Clinical trials are about to begin at the Mayo Clinic in the US for a vaccine that could help the body fend off certain types of breast, ovarian and lung cancers.
Researchers have been studying cancer vaccines for decades, with the aim of using the vaccine to teach the body’s immune system how to fight cancer.
Researchers think the vaccine, known as TPIV 200, will be able to prevent tumours recurring in people who have already had specific types of cancer.
Unlike traditional vaccines, which are used to prevent illnesses in healthy people, the cancer vaccines in development are therapeutic, meaning they are used after a patient has been diagnosed with cancer – to prevent on the cancer returning in other parts of the body.
Another key difference is that cancer vaccines have to attack complex cancer cells, which divide rapidly and can hide from the immune system.
Therein lies the challenge; when cancer first establishes itself in the body, it has to learn how to get around the immune system.

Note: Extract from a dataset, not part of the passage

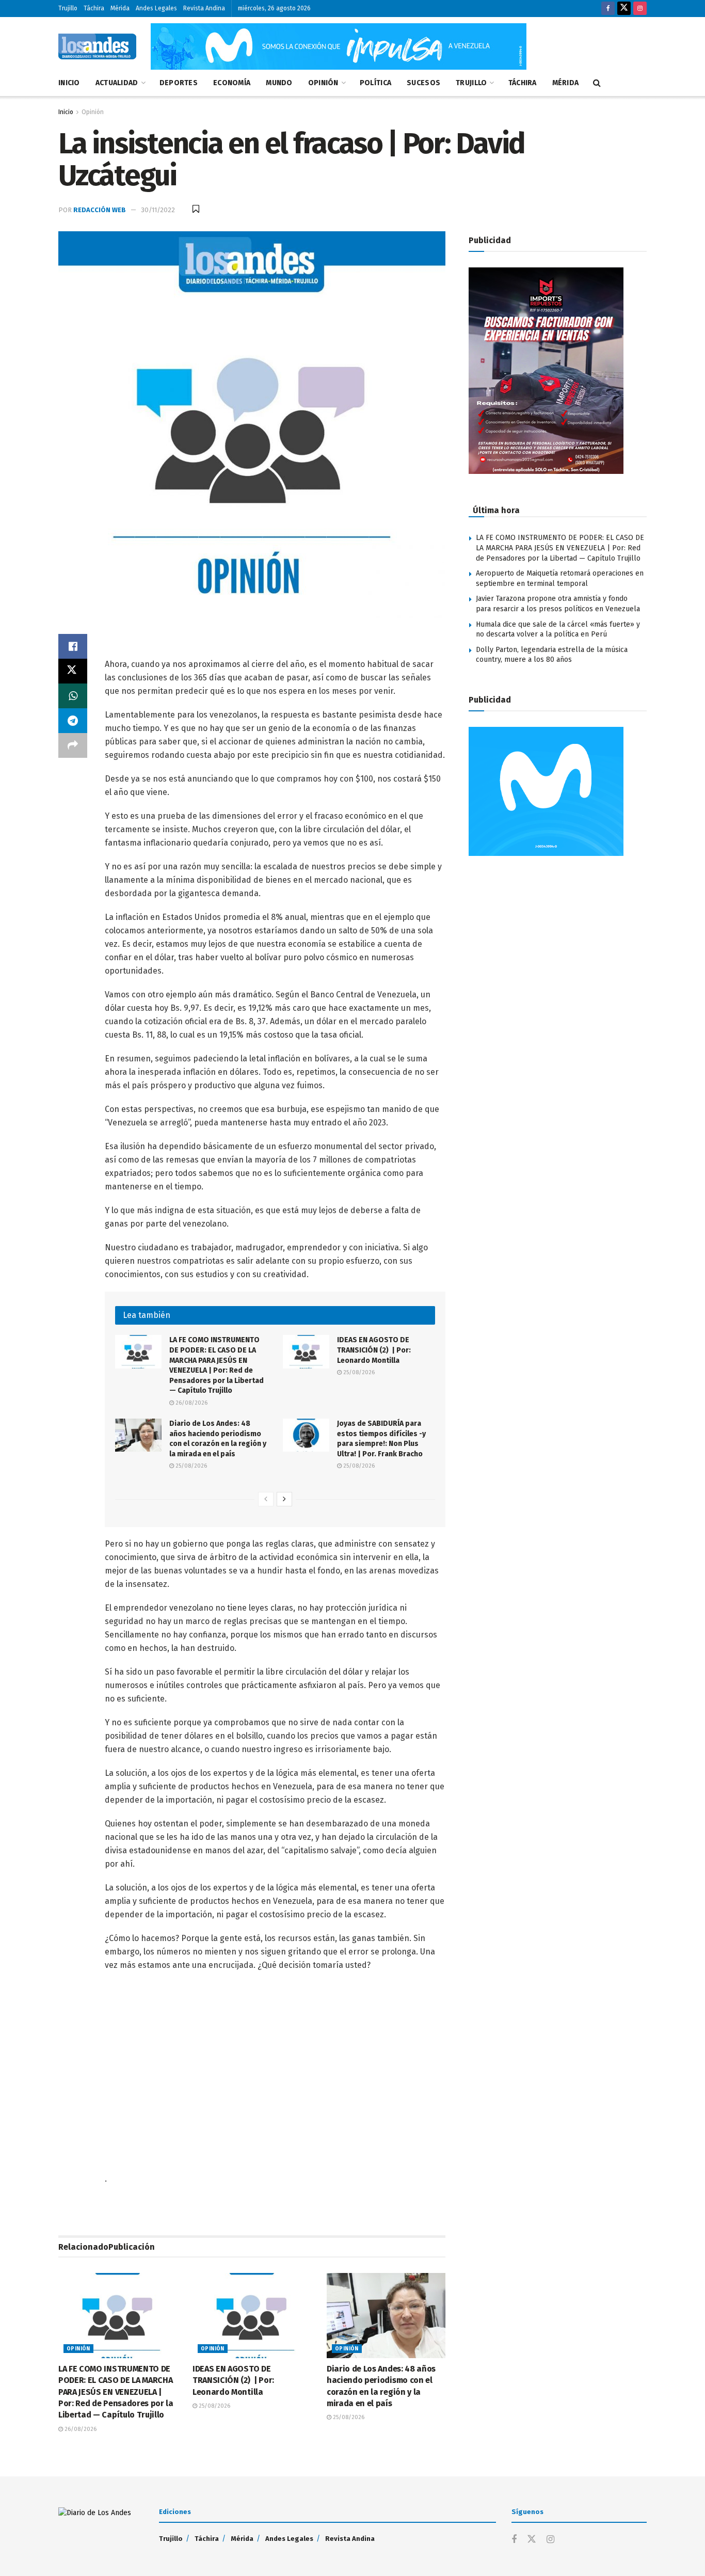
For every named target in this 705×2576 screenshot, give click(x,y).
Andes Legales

So the vaccine would also include immune-boosters, such as a ‘checkpoint inhibitor’ treatment, which helps the immune system recognise cancer cells as foreign invaders, providing a one-two punch against the disease.

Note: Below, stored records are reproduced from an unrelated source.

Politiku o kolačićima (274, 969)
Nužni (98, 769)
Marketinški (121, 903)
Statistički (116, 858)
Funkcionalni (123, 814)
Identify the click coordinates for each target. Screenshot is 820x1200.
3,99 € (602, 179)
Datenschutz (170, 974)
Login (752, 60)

NBCF-funded Dr Clare Slaney is developing an exciting new treatment which involves a virus-based vaccine as well as a transfusion of genetically modified white blood cells to attack cancer cells.
She believes that once administered, the treatment could potentially remain effective even after the primary tumour is eradicated, eliminating any remnant or newly arising tumour cells.
Her research is particularly important as the threat of cancer recurring in other organs is a constant worry for those who have already survived an initial diagnosis of breast cancer.